The race to purchase shares in ailing American video game retailer, GameStop, has taken the investment world by storm over the last week, with amateur traders waging war on professional hedge funds.

The first round of this game of chicken went to the amateur investors, but this is unlikely to be the end of the story.

What happened?

Several hedge funds took short positions on GameStop, betting against the retailer which has been struggling since the pandemic. Amateur investors rallied together via forums such as Reddit to drive share prices up, rather than down as the hedge funds had anticipated. GameStop's stock increased by over 600% in a week and market data suggests hedge funds have lost more than $19bn as a result of this crusade. Even Elon Musk, the world's richest person, got involved and tweeted a link to Reddit.

The so called amateur investors have made a lot of money in the last week but just as importantly have given the hedge fund industry a big poke in the eye in the process. But at some point, the shares in GameStop will move back to a "normal position" so it may be that those investors late to the race will lose money and the hedge funds, who presumably are taking new short options will once again make money.

Another interesting feature was the role of the brokerage platforms. Notwithstanding Musk's backing of this war, some of the brokerage platforms restricted trading for certain companies, including GameStop. The allegation is those platforms were prepared to sell out their customers (who do not pay any fees for the service) in favour of the big funds (who finance the platforms through payments for "big data").

Implications?

Many people find the practice of short selling to be unedifying – this is the practice of some hedge funds making money out of other companies' failures and other investors' losses. But whilst the motives of the amateur investors in attacking this form of perceived corporate greed might be admirable, their means of collaborating together to move the market sets a dangerous precedent which financial regulators will wish to clamp down on if possible. The financial regulators abhor any form of market manipulation. That said, it is difficult to see how the regulators can prevent similar "flash mobs" from sharing information and colluding via anonymised social networks. By definition the amateur investors are not regulated entities and the group is possibly too anarchic for any realistic criminal actions.

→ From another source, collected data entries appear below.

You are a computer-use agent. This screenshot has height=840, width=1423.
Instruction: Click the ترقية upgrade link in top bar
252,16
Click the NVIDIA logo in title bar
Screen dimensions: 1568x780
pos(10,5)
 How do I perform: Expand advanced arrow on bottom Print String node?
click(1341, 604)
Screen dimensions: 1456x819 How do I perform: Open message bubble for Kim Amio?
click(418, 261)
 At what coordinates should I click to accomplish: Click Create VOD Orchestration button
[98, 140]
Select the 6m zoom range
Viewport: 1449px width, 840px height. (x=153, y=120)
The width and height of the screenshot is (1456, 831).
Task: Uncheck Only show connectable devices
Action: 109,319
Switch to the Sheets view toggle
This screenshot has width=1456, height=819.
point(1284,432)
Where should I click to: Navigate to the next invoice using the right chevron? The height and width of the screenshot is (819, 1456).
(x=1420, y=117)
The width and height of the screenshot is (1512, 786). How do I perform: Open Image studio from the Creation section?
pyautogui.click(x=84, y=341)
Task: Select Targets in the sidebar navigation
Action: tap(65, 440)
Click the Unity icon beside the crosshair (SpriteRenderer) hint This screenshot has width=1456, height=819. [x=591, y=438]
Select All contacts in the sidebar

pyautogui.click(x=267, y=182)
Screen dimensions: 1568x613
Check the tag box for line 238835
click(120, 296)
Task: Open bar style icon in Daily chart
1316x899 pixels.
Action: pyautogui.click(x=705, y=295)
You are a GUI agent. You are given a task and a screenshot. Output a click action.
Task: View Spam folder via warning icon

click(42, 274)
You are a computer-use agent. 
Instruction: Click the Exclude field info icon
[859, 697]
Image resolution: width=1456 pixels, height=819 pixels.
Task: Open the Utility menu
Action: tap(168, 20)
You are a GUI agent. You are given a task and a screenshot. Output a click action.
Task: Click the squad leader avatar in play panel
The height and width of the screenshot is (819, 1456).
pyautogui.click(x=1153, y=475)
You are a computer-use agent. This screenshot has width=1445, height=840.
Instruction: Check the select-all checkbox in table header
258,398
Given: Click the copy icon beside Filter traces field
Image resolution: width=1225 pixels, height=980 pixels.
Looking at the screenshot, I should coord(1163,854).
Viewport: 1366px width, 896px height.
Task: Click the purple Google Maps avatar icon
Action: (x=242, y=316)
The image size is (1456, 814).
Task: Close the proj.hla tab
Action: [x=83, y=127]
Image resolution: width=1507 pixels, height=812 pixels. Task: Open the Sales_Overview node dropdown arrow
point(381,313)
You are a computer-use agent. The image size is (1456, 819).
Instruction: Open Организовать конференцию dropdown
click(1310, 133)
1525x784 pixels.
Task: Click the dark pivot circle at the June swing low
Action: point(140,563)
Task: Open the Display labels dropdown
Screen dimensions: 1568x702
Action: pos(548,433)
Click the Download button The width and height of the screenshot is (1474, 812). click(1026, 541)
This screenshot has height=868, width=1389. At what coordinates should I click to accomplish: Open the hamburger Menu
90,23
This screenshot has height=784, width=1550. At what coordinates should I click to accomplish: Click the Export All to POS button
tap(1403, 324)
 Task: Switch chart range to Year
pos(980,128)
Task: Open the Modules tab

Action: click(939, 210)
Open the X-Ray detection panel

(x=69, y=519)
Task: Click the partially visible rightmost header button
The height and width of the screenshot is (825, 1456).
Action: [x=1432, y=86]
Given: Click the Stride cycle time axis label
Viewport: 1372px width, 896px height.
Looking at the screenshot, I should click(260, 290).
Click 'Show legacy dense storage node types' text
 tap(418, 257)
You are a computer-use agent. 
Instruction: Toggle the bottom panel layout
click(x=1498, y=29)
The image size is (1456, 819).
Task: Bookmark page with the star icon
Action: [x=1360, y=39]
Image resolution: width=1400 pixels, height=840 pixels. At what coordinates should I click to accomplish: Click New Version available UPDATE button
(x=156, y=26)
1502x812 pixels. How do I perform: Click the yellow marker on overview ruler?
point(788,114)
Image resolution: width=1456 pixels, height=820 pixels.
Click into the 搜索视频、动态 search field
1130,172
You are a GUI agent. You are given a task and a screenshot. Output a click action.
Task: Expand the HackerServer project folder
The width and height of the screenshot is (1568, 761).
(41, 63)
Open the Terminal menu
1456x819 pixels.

The financial regulators are no doubt closely following the situation. In the UK, the FCA has previously placed temporary bans on short-selling and we could see the FCA taking similar action now, since we are not convinced what social good short selling achieves particularly in this time of a global pandemic where stock markets are not behaving rationally. President Biden's new administration has also announced it is 'monitoring' the rise in share prices for companies such as GameStop. We expect to see more developments on short selling on the horizon.

It is reported that some of the hedge funds have lost masses of money, so this begs the question whether they might face any civil claims from disgruntled investors or regulatory investigations? Despite losing money the hedge funds have done nothing wrong, although it is possible there will be claims if the hedge fund managers failed to respond quickly enough to changes in the market, or if their short selling strategies were outside of their mandate. However, one can assume the relevant mandates are sufficiently wide and contain adequate caveats, allowing them to operate a wide discretion in respect of their investment decisions. Regardless of the merits of these claims, they are expensive to defend and, unlike Musk, they cannot afford not to have the right insurance in place to cover those costs. Could some of them have responded faster? Perhaps. Only time will tell.

It appears the Reddit crew have already moved onto speculating on the price of Silver, with its price escalating by over 20%. We will need to watch this space to see if the regulators take any action but, in the meantime, perhaps the safer option is to stay in the race for the long sell. Citron Research has already indicated that it will focus on investment growth and who knows, perhaps other hedge funds may revisit their own strategies and invest for growth and success rather than gambling on a company's bad fortune and other investors' losses.